• _Excerpt provided_:
================

Haruki Murakami ("After Dark," "Dance Dance Dance") took up both writing and long distance running in the early 1980s and has never turned away from either passion. With "What I Talk About When I Talk About Running," Murakami tries to help the reader understand just why it is that he insists on running at least one marathon every year, year after year. Unfortunately, the story rarely gets all that interesting.

Essentially the book boils down to, Murakami likes to run long distances even though distance running is a lonely, painful pursuit. He trains a lot, because training is important to distance running. In the middle of a race, he often hates what he's doing, but then he finishes and everything is OK. He's getting older, so his body is slowing down. So he tries triathlons.

That's about it, and the writing is about as flat and dull as that paragraph. There are some interesting tidbits, such as Murakami's struggle with a painful knee and his crazy entry into a 62-mile super-marathon. But these stories exist in a vacuum and don't really go anywhere - his knee stops hurting, and he finishes the super-marathon. Murakami believes that both distance running and writing a novel require tremendous endurance . . . not to be too flippant, but reading this slim memoir (180 pages for the 2008 hardcover edition) felt like a slog as well.

The memoir offers little insight into Murakami's situation. What does his wife think about his dedication to running? Hard to say - I'm not even sure that Murakami tells us his wife's name. Murakami writes a bit about the runner's blues, but offers far less insight into the distance runner's mind than, say, Christopher MacDougall's "Born to Run." Ultimately, the book has very little to offer.

Murakami must be a heck of a writer. He writes briefly about the awards he's won and the fact that he gets to lecture in Cambridge. But based on this slim volume, we have to assume that his other books must be terrific indeed.

================

• _Data provided_:
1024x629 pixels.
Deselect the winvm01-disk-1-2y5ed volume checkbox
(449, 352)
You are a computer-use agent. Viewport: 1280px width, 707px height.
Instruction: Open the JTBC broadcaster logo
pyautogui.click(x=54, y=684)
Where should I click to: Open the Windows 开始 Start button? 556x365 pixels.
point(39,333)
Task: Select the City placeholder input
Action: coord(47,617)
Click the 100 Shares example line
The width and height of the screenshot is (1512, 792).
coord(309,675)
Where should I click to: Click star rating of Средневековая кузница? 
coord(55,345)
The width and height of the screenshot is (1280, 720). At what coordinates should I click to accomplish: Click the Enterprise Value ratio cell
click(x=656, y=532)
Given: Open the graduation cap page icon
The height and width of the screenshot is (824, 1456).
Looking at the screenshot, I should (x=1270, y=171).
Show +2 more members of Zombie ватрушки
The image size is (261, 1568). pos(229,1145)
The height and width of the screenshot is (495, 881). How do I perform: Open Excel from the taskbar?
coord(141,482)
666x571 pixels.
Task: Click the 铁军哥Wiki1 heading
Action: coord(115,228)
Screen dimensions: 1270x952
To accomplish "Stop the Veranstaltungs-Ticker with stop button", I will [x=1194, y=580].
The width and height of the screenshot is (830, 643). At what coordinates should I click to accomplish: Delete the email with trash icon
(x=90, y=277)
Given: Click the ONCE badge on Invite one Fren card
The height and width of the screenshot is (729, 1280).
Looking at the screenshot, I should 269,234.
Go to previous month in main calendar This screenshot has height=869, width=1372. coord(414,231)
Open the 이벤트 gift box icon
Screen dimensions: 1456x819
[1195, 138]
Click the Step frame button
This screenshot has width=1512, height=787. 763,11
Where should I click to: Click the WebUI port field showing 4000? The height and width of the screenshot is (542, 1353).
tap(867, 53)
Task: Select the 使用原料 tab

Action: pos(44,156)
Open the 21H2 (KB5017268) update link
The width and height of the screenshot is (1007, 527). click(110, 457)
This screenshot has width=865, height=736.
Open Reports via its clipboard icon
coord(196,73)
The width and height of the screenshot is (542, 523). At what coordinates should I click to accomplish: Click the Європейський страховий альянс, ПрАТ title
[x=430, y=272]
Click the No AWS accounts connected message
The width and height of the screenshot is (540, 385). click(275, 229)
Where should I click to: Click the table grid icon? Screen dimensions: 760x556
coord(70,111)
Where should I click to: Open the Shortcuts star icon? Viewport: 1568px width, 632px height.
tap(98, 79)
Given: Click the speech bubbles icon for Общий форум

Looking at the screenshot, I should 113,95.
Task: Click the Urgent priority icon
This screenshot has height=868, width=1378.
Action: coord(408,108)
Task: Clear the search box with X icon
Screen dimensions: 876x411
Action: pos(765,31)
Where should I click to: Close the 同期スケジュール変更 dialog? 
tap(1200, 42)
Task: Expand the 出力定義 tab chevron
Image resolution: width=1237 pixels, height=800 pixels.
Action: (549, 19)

================

• _Required task 1_: Render this sentence from the review of Murakami's running memoir into Spanish: "Ultimately, the book has very little to offer."
• _Required task 2_: Please repeat, word for word, the records from the line with "Task: Clear the search box with X icon" through the last line of the records, both ends included.

• _Problem solution 1_: En definitiva, el libro tiene muy poco que ofrecer.

• _Problem solution 2_:
Task: Clear the search box with X icon
Screen dimensions: 876x411
Action: pos(765,31)
Where should I click to: Close the 同期スケジュール変更 dialog? 
tap(1200, 42)
Task: Expand the 出力定義 tab chevron
Image resolution: width=1237 pixels, height=800 pixels.
Action: (549, 19)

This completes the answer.